* **Task objective**
For the material below, please count the lines containing "computer". Reply with the count alone.

* **Source material**
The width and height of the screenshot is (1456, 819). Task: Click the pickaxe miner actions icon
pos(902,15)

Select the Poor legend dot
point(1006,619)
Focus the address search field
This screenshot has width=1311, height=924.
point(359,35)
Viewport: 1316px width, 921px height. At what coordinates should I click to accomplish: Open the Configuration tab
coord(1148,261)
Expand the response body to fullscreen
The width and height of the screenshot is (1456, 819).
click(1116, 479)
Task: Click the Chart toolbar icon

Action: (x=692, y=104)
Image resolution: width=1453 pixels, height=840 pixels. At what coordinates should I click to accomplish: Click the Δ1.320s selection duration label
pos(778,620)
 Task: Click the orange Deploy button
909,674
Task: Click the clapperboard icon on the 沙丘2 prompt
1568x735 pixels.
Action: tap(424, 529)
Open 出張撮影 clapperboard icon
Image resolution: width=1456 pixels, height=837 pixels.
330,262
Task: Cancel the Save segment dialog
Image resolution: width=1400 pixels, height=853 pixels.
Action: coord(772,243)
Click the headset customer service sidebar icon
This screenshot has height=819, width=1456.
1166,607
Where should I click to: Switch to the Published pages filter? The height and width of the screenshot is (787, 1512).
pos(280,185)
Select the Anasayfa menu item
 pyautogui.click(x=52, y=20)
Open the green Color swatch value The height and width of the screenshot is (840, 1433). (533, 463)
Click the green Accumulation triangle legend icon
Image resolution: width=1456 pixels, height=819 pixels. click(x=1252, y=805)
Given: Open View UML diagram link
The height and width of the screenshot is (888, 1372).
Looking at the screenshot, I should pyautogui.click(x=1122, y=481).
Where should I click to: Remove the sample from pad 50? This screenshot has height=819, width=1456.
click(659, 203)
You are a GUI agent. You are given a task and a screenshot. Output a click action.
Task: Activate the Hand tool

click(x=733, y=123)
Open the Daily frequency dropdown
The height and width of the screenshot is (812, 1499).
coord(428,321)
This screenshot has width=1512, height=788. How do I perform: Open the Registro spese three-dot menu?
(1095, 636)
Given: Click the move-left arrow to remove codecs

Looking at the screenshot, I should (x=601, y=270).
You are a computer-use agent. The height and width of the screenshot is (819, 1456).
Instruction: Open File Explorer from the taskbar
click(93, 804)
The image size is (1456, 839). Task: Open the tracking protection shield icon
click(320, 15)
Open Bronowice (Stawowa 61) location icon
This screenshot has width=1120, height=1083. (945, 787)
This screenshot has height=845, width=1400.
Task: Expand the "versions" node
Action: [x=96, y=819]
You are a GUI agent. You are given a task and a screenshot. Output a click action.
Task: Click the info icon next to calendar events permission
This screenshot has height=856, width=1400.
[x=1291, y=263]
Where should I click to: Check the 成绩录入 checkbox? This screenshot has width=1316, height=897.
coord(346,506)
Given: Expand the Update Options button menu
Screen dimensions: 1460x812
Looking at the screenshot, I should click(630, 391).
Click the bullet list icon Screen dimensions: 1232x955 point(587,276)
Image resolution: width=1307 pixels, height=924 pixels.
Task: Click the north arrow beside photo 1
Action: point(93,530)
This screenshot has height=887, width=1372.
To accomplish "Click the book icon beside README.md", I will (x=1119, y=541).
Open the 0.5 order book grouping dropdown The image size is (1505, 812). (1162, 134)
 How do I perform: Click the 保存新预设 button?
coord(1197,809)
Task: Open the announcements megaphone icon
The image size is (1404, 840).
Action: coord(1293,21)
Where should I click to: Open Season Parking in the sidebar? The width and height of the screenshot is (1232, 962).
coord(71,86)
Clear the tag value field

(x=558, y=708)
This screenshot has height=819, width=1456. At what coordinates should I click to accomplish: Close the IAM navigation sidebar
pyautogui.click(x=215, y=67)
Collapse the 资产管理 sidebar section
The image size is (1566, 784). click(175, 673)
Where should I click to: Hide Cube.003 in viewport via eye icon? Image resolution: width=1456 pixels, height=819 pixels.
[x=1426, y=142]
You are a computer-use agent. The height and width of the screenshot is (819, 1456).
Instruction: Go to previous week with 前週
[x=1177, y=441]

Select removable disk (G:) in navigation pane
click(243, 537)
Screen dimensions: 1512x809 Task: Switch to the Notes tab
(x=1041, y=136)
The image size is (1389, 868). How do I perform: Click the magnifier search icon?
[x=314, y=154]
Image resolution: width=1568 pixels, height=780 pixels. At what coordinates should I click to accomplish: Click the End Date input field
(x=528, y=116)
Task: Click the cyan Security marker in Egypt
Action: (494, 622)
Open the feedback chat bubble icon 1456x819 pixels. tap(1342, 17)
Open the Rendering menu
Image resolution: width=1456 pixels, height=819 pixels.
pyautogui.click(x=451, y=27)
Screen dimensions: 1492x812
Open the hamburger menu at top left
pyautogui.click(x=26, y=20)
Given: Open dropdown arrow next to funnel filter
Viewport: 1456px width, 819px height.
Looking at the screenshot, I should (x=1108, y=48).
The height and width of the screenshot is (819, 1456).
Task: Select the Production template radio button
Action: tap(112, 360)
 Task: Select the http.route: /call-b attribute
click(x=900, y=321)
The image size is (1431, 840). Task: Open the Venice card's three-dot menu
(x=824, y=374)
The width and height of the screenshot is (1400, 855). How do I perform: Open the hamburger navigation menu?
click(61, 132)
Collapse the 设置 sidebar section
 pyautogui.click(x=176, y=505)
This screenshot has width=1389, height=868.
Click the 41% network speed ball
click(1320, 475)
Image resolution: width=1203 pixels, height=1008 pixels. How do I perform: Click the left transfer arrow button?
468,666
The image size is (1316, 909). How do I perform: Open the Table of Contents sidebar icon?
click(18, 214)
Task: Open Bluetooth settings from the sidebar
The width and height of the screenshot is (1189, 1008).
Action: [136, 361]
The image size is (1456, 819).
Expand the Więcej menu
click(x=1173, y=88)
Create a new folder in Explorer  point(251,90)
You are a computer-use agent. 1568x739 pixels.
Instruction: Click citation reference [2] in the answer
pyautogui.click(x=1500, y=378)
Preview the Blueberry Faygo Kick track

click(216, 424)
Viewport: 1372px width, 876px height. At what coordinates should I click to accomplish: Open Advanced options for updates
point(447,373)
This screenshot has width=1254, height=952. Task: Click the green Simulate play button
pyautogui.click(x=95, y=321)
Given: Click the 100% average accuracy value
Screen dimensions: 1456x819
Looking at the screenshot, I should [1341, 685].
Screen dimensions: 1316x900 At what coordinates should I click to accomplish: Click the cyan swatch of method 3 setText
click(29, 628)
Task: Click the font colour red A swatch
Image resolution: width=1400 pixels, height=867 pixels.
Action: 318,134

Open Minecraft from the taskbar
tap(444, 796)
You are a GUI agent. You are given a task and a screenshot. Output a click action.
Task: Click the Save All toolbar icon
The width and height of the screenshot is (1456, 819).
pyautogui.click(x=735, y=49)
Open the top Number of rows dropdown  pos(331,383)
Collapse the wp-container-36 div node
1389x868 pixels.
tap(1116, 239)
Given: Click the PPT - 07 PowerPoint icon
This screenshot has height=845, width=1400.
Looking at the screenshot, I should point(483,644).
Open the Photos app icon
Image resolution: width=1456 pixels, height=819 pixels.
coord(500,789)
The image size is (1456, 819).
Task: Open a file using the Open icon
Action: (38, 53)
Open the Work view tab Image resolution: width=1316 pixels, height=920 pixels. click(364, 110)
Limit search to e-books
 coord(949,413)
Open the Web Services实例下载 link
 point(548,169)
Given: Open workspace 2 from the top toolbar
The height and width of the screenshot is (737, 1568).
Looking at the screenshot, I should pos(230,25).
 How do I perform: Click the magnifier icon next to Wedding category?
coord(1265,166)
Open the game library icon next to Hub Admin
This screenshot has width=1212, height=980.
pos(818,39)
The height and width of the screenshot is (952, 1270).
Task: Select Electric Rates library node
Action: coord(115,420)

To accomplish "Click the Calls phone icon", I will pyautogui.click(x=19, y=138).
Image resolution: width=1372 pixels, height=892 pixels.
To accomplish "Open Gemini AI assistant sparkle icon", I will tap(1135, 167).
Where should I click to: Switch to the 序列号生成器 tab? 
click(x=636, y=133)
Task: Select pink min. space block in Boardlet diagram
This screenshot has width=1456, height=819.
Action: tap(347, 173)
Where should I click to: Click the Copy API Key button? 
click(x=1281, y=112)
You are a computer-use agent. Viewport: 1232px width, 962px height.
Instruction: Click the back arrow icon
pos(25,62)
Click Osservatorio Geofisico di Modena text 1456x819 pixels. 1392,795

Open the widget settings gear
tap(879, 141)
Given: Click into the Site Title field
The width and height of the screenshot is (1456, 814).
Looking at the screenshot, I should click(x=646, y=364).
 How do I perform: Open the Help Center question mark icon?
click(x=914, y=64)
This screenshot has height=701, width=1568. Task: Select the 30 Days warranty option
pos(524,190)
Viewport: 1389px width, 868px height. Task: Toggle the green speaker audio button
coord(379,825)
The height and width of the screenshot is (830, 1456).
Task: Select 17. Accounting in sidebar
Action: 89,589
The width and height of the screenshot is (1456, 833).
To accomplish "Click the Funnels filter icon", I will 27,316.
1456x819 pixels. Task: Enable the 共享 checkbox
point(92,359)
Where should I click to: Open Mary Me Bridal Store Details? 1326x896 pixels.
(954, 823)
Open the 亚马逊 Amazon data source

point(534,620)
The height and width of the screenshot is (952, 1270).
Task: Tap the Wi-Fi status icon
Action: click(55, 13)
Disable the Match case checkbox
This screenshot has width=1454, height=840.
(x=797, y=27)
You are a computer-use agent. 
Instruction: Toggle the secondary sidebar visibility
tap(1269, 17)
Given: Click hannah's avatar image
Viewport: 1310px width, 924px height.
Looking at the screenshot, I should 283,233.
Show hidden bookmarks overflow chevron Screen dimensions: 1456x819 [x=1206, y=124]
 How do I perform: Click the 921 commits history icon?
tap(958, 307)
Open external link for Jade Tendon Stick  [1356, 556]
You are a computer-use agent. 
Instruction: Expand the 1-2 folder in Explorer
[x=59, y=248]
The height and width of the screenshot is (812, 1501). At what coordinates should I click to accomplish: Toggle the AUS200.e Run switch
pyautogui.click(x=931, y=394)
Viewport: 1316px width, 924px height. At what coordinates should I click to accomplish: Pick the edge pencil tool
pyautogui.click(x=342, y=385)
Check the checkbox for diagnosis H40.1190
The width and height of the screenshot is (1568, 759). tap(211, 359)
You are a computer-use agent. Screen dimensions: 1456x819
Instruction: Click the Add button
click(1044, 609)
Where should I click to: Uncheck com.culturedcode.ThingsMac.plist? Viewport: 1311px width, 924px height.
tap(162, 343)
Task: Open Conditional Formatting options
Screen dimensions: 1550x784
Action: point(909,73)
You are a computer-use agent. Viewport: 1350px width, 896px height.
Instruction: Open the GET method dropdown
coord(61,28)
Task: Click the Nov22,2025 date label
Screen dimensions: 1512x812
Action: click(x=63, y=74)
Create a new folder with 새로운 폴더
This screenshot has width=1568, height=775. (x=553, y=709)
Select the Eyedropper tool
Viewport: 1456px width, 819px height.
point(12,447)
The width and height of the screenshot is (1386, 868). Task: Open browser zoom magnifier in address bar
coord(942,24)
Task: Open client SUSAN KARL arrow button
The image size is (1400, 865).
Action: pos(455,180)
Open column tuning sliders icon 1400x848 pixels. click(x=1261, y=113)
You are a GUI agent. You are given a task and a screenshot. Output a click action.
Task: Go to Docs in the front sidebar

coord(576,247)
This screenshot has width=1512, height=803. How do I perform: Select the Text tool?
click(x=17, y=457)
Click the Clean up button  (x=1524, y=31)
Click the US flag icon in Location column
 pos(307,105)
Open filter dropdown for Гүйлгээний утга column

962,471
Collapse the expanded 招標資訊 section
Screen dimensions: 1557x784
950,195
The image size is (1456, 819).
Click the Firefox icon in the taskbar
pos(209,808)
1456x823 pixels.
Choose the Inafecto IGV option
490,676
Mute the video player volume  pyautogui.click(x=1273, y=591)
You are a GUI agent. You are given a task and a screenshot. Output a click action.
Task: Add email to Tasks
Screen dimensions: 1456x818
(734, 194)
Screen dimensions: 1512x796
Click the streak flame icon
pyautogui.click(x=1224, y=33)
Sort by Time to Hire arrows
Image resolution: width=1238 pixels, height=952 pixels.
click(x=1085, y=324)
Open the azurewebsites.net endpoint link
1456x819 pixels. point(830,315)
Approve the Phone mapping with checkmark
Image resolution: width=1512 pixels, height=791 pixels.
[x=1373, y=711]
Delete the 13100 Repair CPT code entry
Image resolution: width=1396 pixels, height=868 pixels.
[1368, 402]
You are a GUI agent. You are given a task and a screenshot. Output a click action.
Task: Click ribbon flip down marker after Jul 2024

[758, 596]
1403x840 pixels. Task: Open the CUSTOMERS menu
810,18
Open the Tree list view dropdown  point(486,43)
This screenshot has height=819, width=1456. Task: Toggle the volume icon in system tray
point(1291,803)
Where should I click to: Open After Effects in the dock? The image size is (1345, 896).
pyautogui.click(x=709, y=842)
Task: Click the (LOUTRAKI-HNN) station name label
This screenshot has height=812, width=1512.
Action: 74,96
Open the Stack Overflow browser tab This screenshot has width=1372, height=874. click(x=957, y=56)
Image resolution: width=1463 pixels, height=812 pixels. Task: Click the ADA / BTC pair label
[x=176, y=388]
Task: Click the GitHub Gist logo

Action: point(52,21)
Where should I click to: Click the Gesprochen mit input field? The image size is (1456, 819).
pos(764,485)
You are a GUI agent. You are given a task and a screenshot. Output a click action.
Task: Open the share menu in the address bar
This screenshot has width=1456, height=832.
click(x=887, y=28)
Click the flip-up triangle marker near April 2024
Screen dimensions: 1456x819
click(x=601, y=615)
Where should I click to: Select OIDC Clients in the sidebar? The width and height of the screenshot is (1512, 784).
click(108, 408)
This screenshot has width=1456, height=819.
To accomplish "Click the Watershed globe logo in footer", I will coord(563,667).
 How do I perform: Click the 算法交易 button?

* **Response box**
8